:: Texte ::
════════════════════

9 juillet 2008

Un message venu des nuages




   Estes Park, Colorado. Cache-cache. Parfois, on voit les montagnes. Parfois, on ne voit que de lourds nuages. Le temps change à une vitesse dingue. Il peut se produire un peu partout dans le monde des orages soudains comme celui qui s'abat sur nous juste avant d'entrer dans la vallée d'Estes Park, porte d'accès au parc national des Rocheuses. Mais le pays présente aussi la particularité d' additionner sur son sol toutes les calamités météorologiques imaginables : des cyclones, des canicules, des températures polaires, des orages foudroyants et des tornades.

   Des loulous impassibles affrontent l'adversité du thermomètre par le bluff, en jean et en tee-shirt, quoi qu'en dise le mercure. Le genre chewing-gum entre les dents et les yeux dans les vagues. " On a conquis l'Ouest à coup de colts, on va pas se laisser emmerder par le vent ". Mais toute personne un peu raisonnable se méfie des sautes d'humeur atmosphériques. Ce n'est pas du cinéma.

   Quand masses d'air froid, humidité et chaleur entrent en collision, les cumulonimbus s'affolent et les écrans des chaînes de télévision spécialisées passent par toutes les couleurs de l'arc-en-ciel. Les téléspectateurs apeurés assistent à la confrontation des phénomènes sur la carte des Etats-Unis en se demandant ce qui va leur tomber sur la tête. Un message d'alerte du service national de la météo interrompt toutes les émissions de radio, des sirènes se mettent à hurler dans les rues et dans les établissements recevant du public.

   Les messages de prévention sont répétés jusqu'à saturation : réfugiez-vous dans la cave ou, à défaut, dans une pièce du rez-de-chaussée sans fenêtre. Si vous êtes en voiture, abandonnez votre véhicule qui risque d'être emporté comme un fétu de paille et allongez-vous au fond d'un fossé en vous protégeant autant que possible des divers objets qui pourraient retomber du ciel. A l'attention des sceptiques, journaux et télés diffusent les images de bâtiments réduits à l'état de charpie.

════════════════════

:: Matériel fourni ::

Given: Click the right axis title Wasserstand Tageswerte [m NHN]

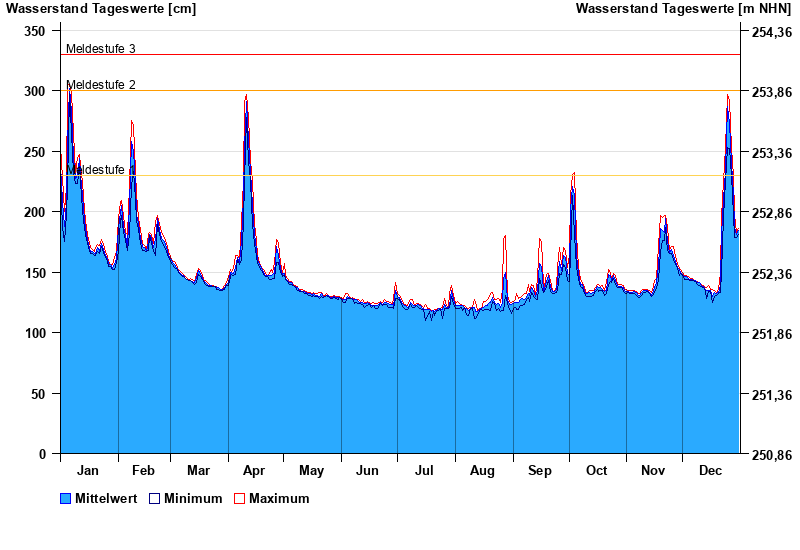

════════════════════

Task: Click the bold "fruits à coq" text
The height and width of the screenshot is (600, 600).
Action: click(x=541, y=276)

════════════════════

:: Objectif de la tâche ::
Prolongez, s'il vous plaît, le texte sur les caprices météorologiques du Colorado en reprenant juste après sa dernière phrase. Les lignes forment un matériel à part, indépendant du texte.

:: Réponse à la tâche ::
   La tornade est la manifestation naturelle la plus meurtrière d'Amérique. Le tourbillon, dont les rafales peuvent dépasser les 400 kilomètres par heure, n'est pas détectable mais il laisse derrière lui une trace assez nette de son passage comme s'il avait sélectionné, au mètre près, ce qu'il était venu détruire. Aussi, le pauvre John E. Hill, de Clinton dans l'Arkansas, a-t-il dû se sentir cruellement persécuté par le mauvais sort. Le 2 février, il perdait son emploi parce qu'une tornade avait démoli l'usine dans laquelle il travaillait comme soudeur. Trois mois après, une autre tornade emportait sa maison, ses voitures et ses économies...

   On comprend aisément qu'il voie dans cette accumulation de malheurs une punition divine, lui qui ne pensait pas vivre dans une région à tornades comme le Mississipi voisin. Pour sa femme Jackie, le doute n'est plus permis : " Les hommes ont joué avec le feu, ils ont déréglé les écosystèmes ". Sans arriver à des conclusions aussi radicales, les chercheurs et météorologistes confirment que la saison 2008 est l'une des plus dramatiques de ces dix dernières années tant en nombre de morts (121 en six mois contre une moyenne annuelle de 62) qu'en nombre de tornades (plus de 1 800).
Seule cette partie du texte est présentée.